España, país de matones. Que a los españoles nos guste (nos encante) el pádel no es ninguna novedad. Según la Federación Internacional de Pádel (IPF), en 2024 las hubo en nuestro país 4.500 clubes e instalaciones y alrededor de 17.000 pistas, lo que da como resultado uno de los mejores ratios del mundo: una pista por cada 2.800 habitantes. Destacan Cataluña y Andalucía con más de 3.200, seguidas de Madrid con 2.300 y la Comunidad Valenciana (casi 2.000).
Eso es bueno, ¿verdad? Naturalmente. Sí, al menos desde una perspectiva deportiva o social. El problema es que esta enorme red ferroviaria se ha hecho realidad Dolor de cabeza para ambientalistas y organizaciones que trabajan para proteger la vida silvestre, especialmente las aves.
¿La razón? Muchos de estos campos deportivos están rodeados por grandes paneles de cristal transparente que se convierten en trampas mortales si un mirlo, una golondrina, una abubilla o una cometa los impacta en pleno vuelo y a gran velocidad.
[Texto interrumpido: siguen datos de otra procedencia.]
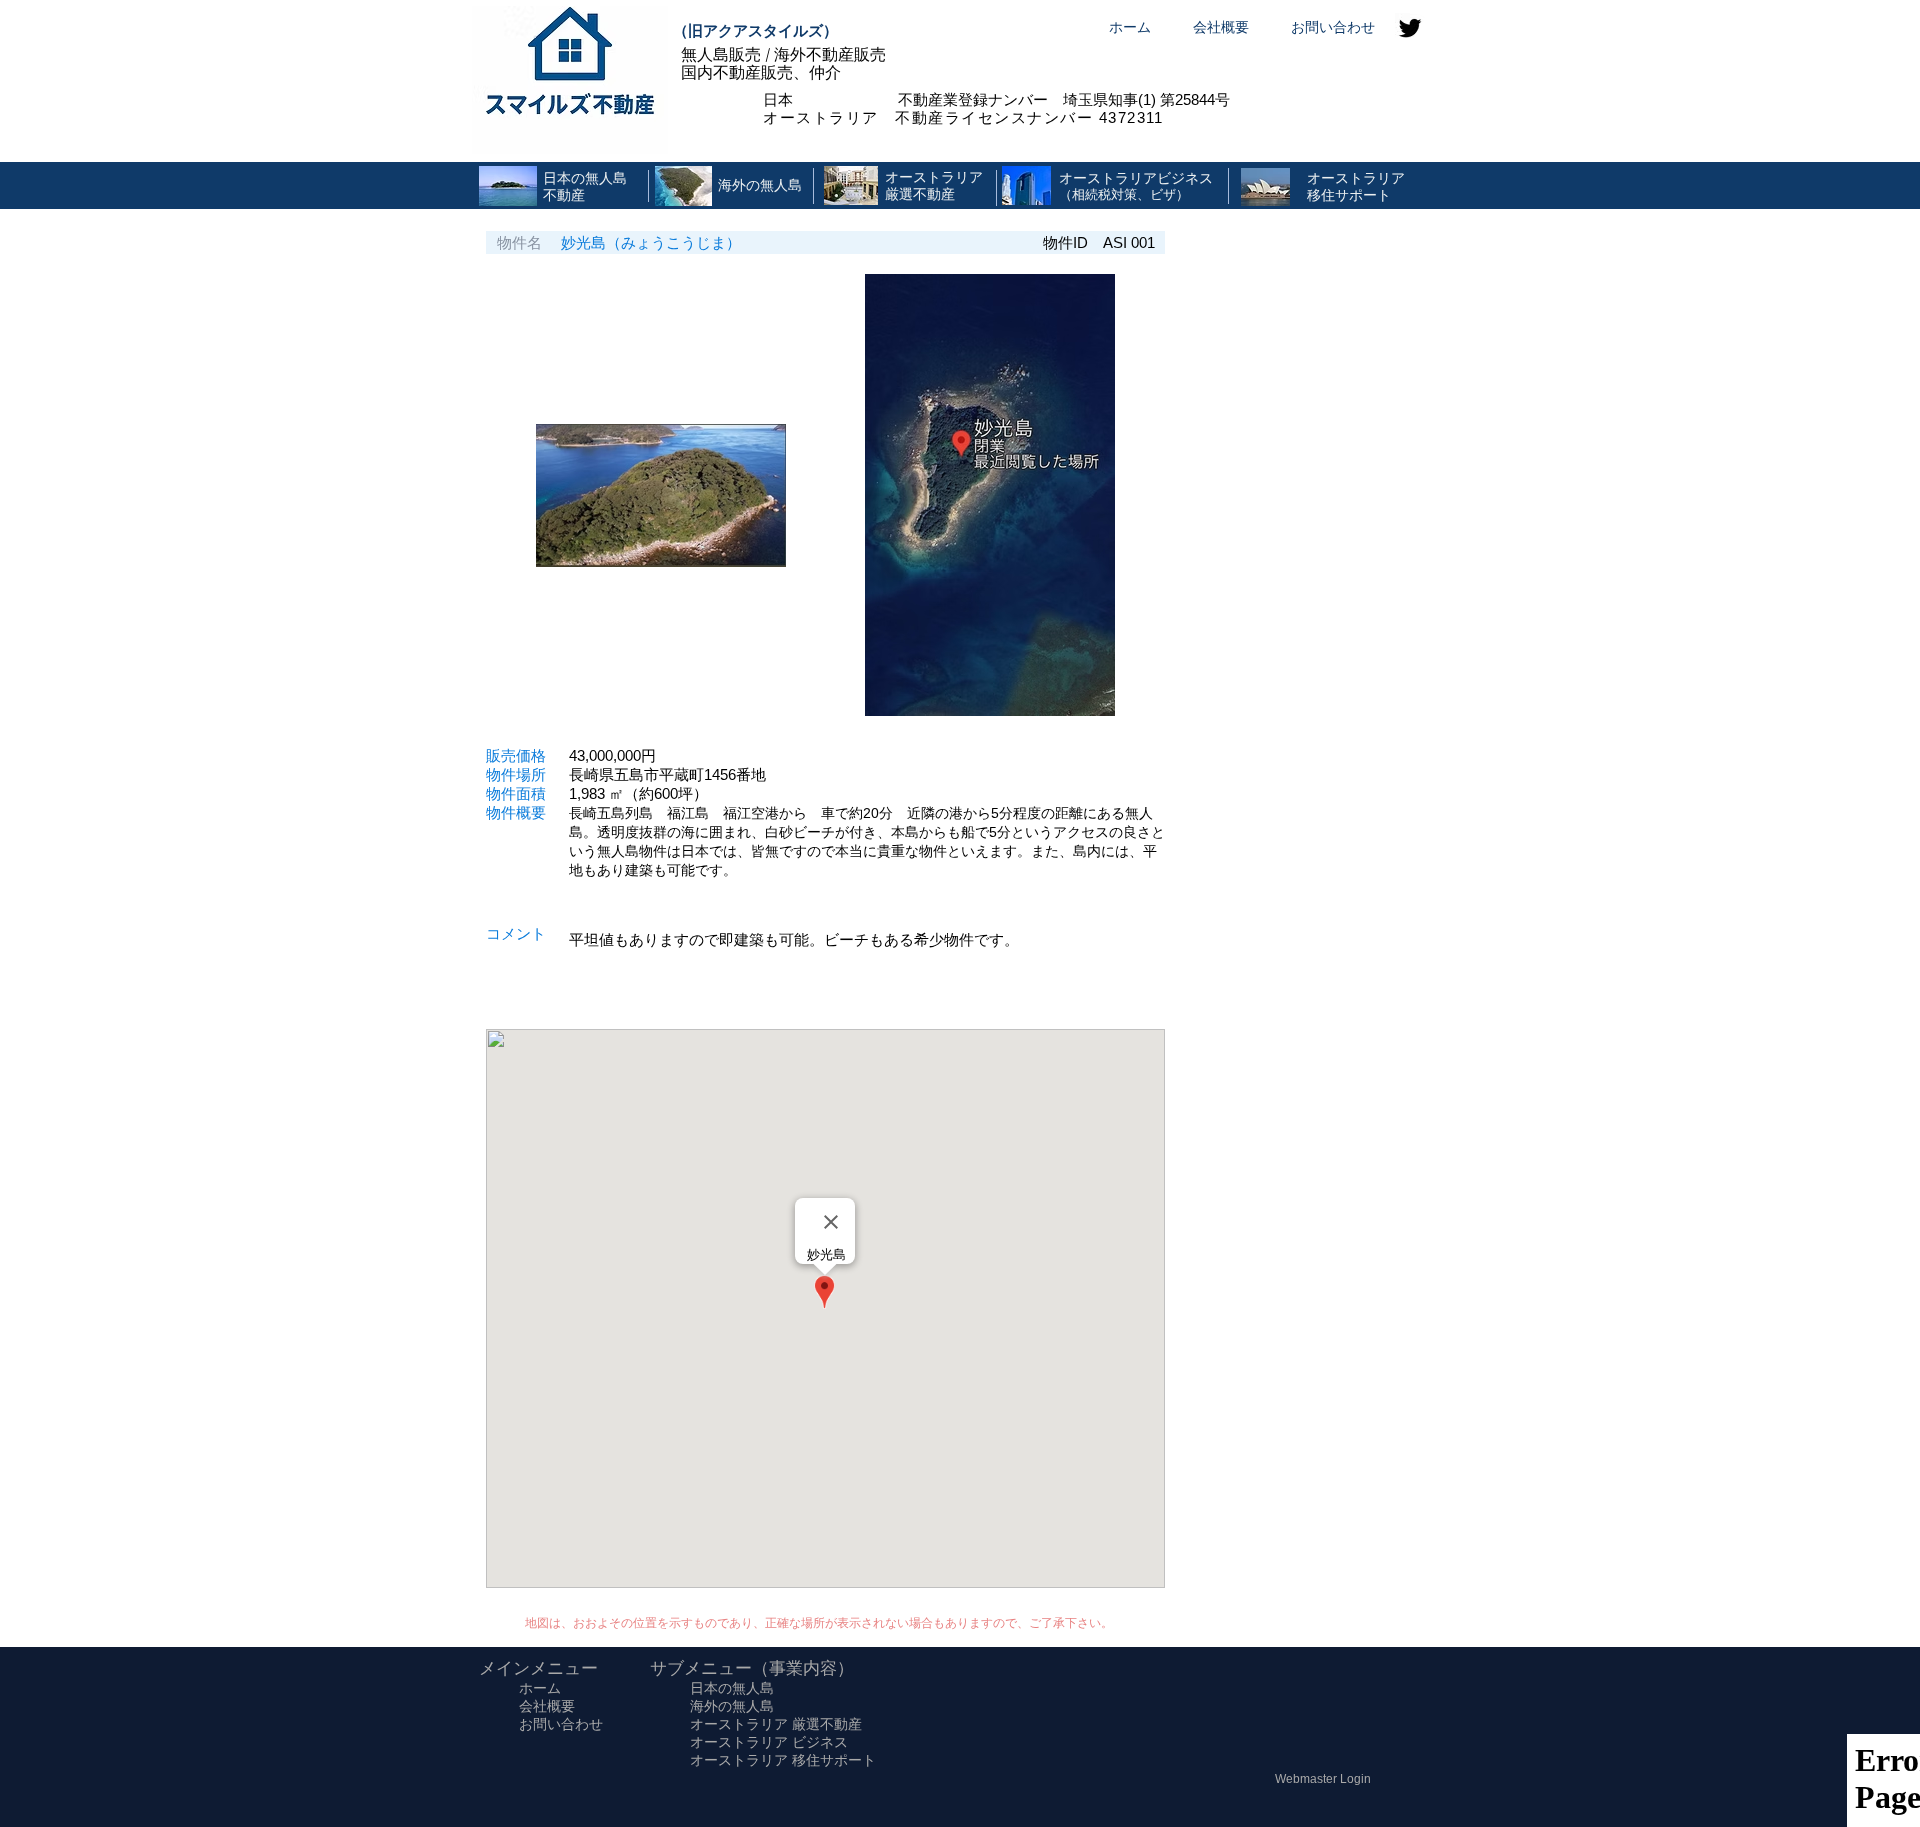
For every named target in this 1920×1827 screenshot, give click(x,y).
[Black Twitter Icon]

No es exactamente nada nuevo. Esto ocurre desde hace años con ventanas y edificios de cristal, así como con barreras acusticas de las calles. La novedad es que se han añadido a la lista las pistas de pádel.
Más que una anécdota. No es un problema pequeño. Los ambientalistas saben desde hace mucho tiempo que las ventanas de vidrio matan a millones de aves en todo el mundo cada año. Sólo en Nueva York, los rascacielos causan unas 200.000 muertes cada año. En las pistas de pádel el saldo es sensiblemente menor, pero sigue siendo significativo.
En España ya se han realizado algunos estudios que demuestran: recordar elDiario.essugieren que hay pistas que conducen a la muerte de cien aves. No está nada mal teniendo en cuenta que es un cómputo anual y (aunque no todos son iguales ni tienen ventanas de cristal) hay miles de instalaciones repartidas por todo el país.
¿Qué dicen los estudios? No es fácil calcular cuántas aves mueren cada año en España por el cierre de pistas. lo reconocí ya en 2023 la Procuraduría General de la República, cuya oficina ambiental se interesó en el problema. Faltan datos fiables porque “a menudo” los cadáveres de aves ni siquiera se cuantifican. Abandonan las pistas sin avisar a las autoridades o caen en las garras de gatos o zorros que los transportan de un lugar a otro.
Esto no quita que profundicemos en algunos estudios sobre el tema. En 2019, el Ministerio de Medio Ambiente de Aragón analizó tres pistas de Zaragoza y constató que en cada una de ellas moría gente cada año. entre 100 y 135 aves. Se trata de un rango similar a otro análisis de la Generalitat Valenciana, que habla de 75.000 víctimas al año en 600 vías, una media de 125 por instalación. En 2023, el Delta Birding Festival (DBF) ya avisaba de que morían desde hace al menos un año sólo en Cataluña 24.000 pájaros se estrelló contra las vías.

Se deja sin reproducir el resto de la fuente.